«L’eutanasia è uno di quei temi in cui la scelta è particolarmente difficile, perché è molto sfumata. Non è una scelta fra bene e male, ma molto spesso è fra un male minore e un altro tipo di male, fra un piccolo bene e un altro tipo di pena. Io da spettatore detesto i film che vanno giù con l’accetta su questioni così fondamentali, che vogliono chiaramente stabilire dove sta il bene e dove sta il male».
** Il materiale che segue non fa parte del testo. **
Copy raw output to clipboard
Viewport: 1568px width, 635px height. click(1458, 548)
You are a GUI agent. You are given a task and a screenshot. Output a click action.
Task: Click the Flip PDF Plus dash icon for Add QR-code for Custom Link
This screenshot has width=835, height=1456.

L’inaugurazione della Mostra
La Grazia di Paolo Sorrentino, che apre l’82esima Mostra del cinema di Venezia, mette subito sul tavolo un tema politico molto forte. Racconta la storia di Mariano De Santis (Toni Servillo), Presidente della Repubblica uscente. Giurista esimio, napoletano, vedovo e cattolico, da quando è morta la moglie non ha quasi una vita personale, salvo gli scambi con la figlia, Dorotea (Anna Ferzetti). Con lei, ugualmente abile giurista, si confronta soprattutto su questioni di diritto, tra cui la grazia a due detenuti e la legge sull’eutanasia. Dorotea, che ha elaborato la legge assieme a una squadra, chiede a un certo punto al padre: «Di chi sono i nostri giorni?» e su quella linea si inserisce la risposta del premio Oscar: «Il personaggio del film alla figlia risponde che i giorni sono nostri, ma il problema è che tra questa risposta così scontata esiste il grande muro della vita che ti impedisce di arrivare facilmente a questo punto».